SET TASK
Update the rows below by replacing "Network tab" with "Console tab" and leaving everything else unchanged. Omit the pictures from your answer.

[Entries for locating text and elements]
..............................

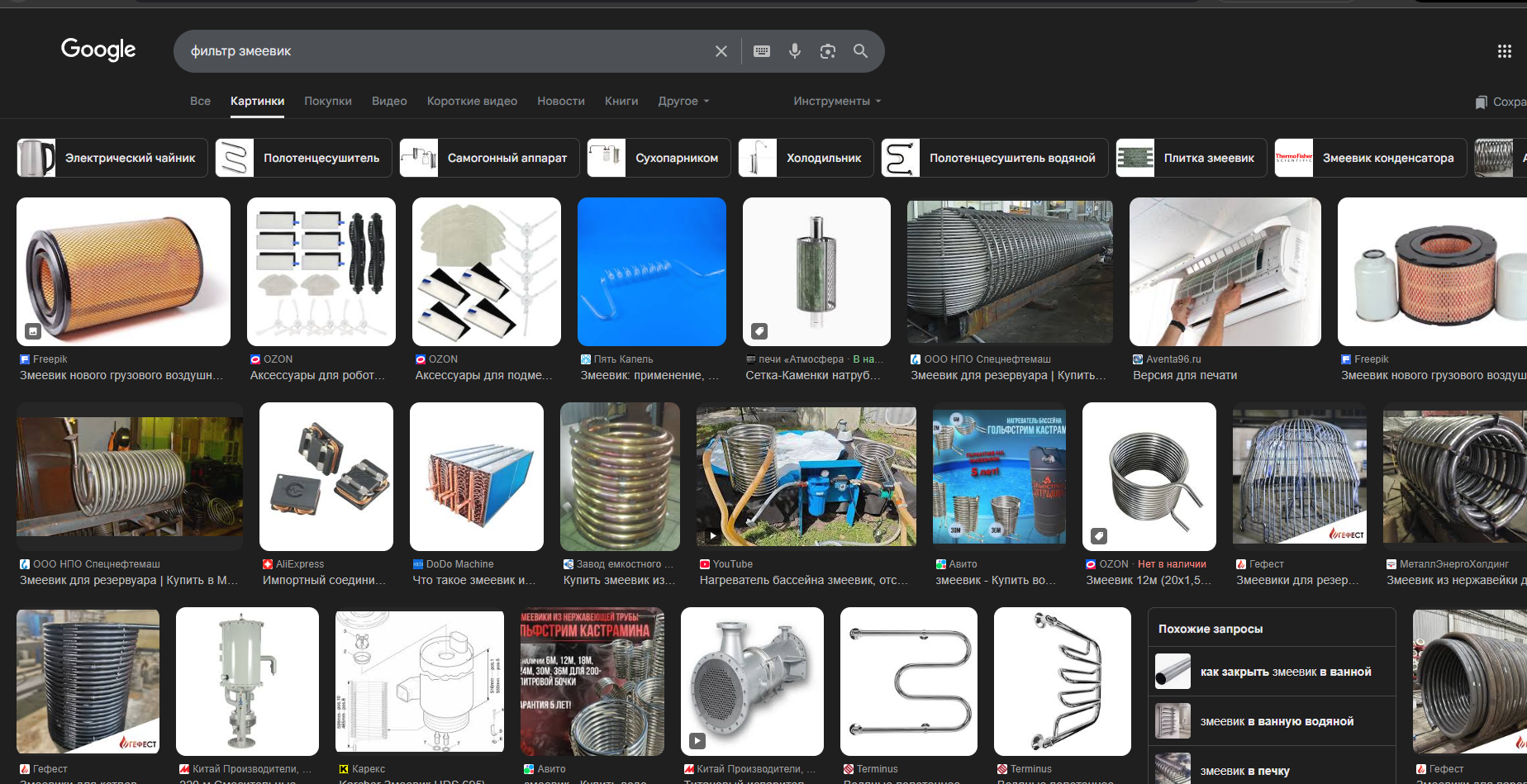
Task: Expand the Другое dropdown menu
Action: click(x=683, y=101)
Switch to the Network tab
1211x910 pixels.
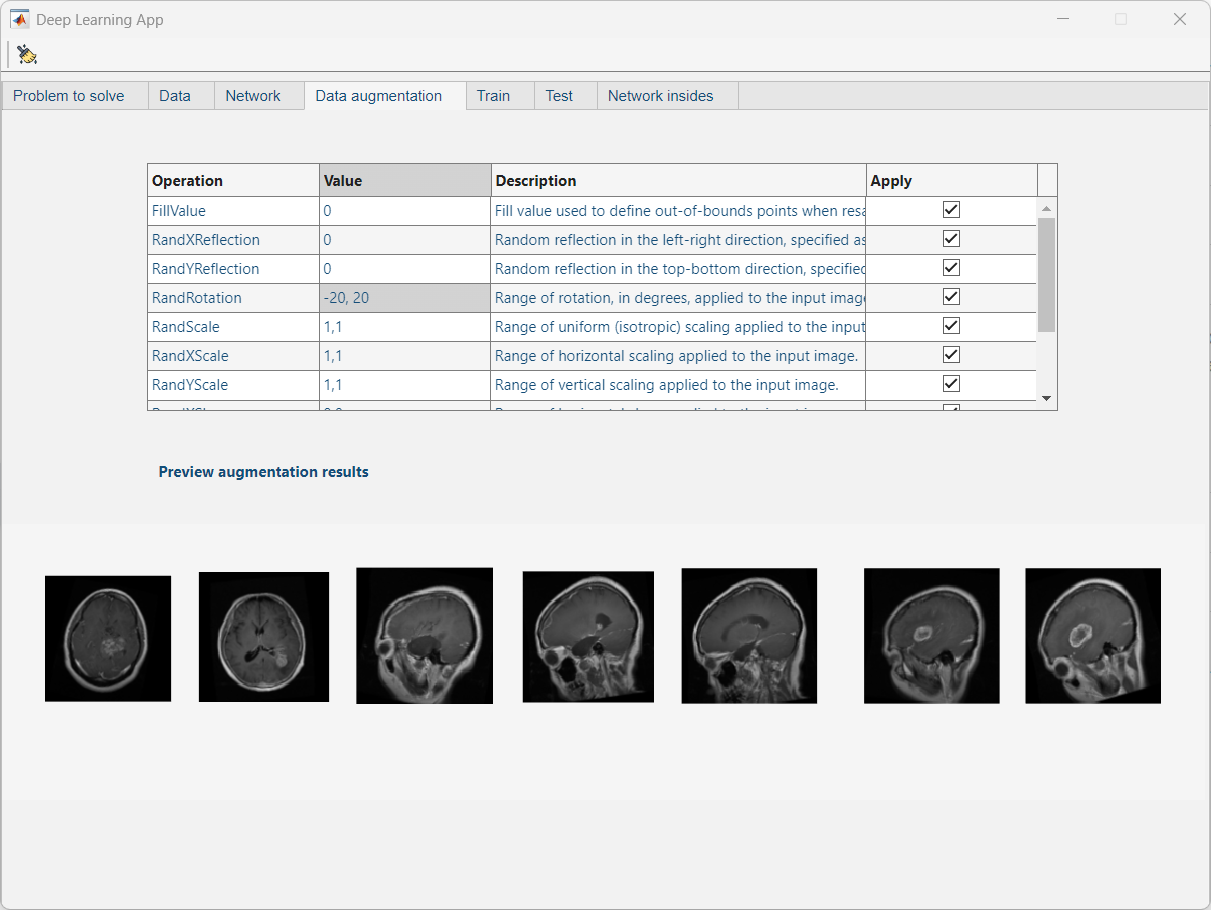253,96
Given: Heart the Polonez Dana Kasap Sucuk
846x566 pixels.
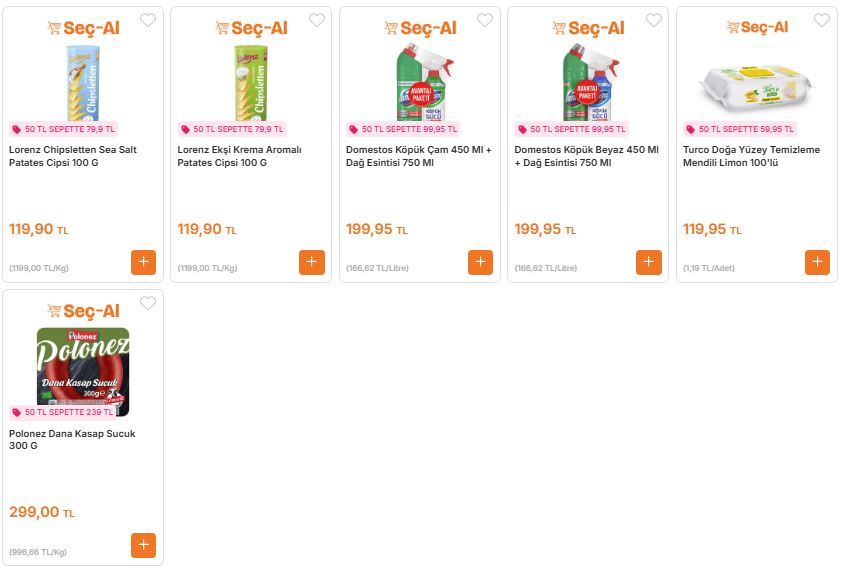Looking at the screenshot, I should (148, 303).
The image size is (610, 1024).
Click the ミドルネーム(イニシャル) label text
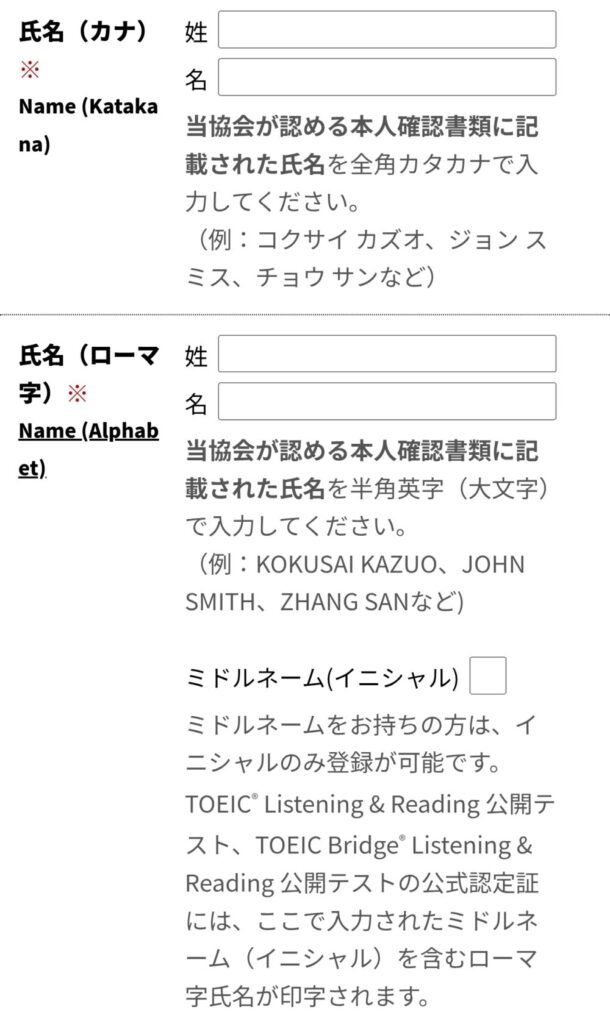(x=322, y=678)
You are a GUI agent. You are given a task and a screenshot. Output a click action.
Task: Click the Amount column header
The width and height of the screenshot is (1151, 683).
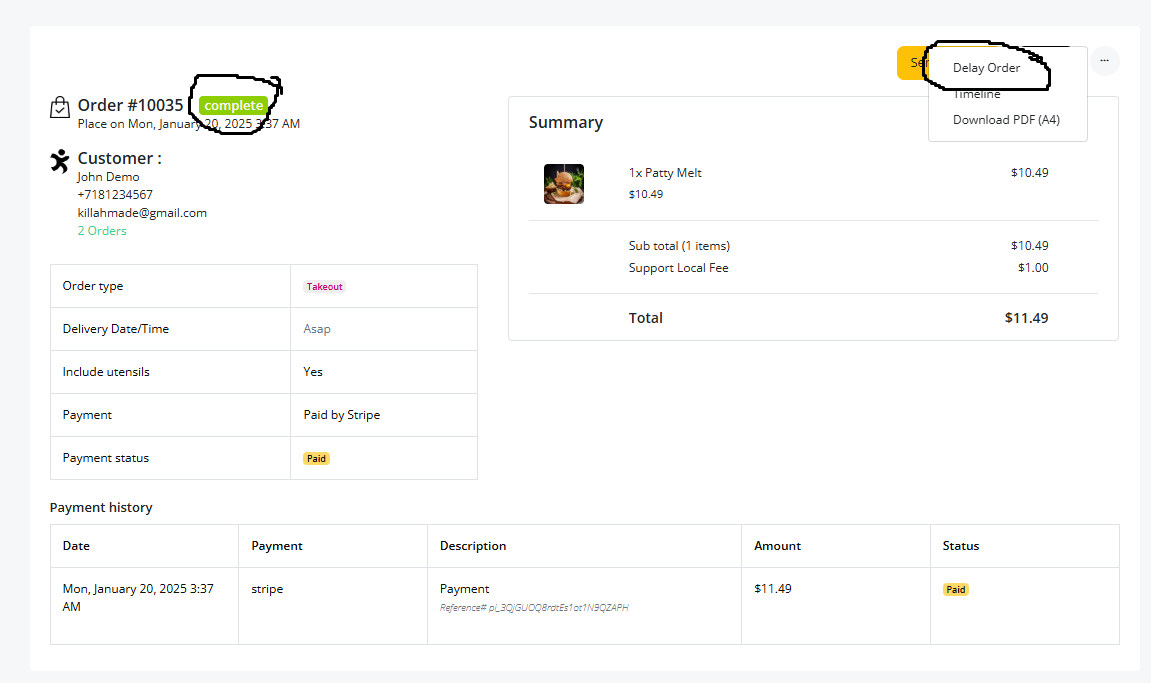777,546
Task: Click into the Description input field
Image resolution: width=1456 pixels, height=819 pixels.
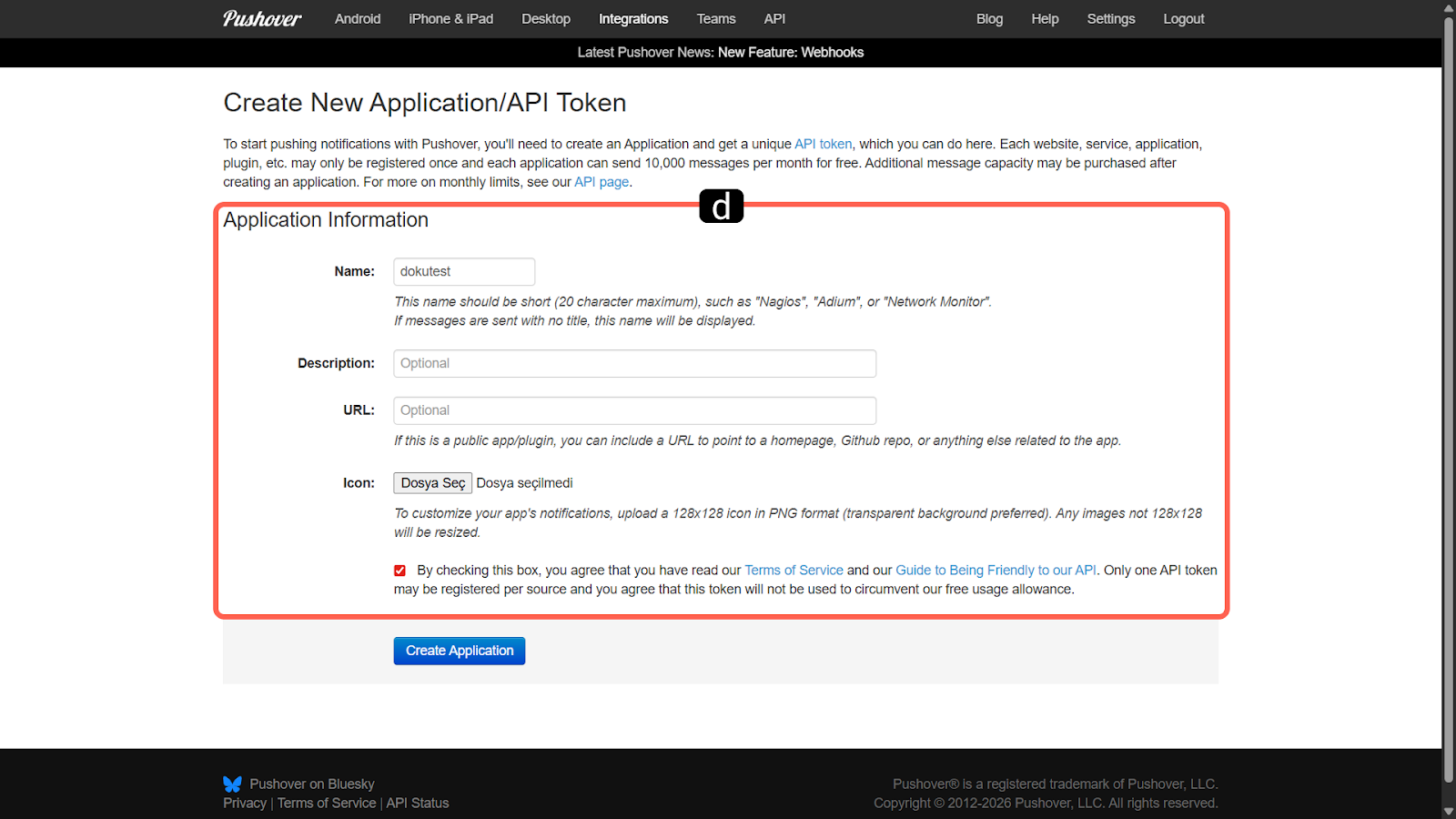Action: click(634, 364)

..............................

TASK RESPONSE
Task: Expand the Другое dropdown menu
Action: click(x=683, y=101)
Switch to the Console tab
1211x910 pixels.
253,96
Given: Heart the Polonez Dana Kasap Sucuk
846x566 pixels.
Looking at the screenshot, I should (148, 303).
The image size is (610, 1024).
Click the ミドルネーム(イニシャル) label text
(x=322, y=678)
You are a GUI agent. You are given a task and a screenshot. Output a click action.
Task: Click the Amount column header
The width and height of the screenshot is (1151, 683).
777,546
Task: Click into the Description input field
Image resolution: width=1456 pixels, height=819 pixels.
Action: click(634, 364)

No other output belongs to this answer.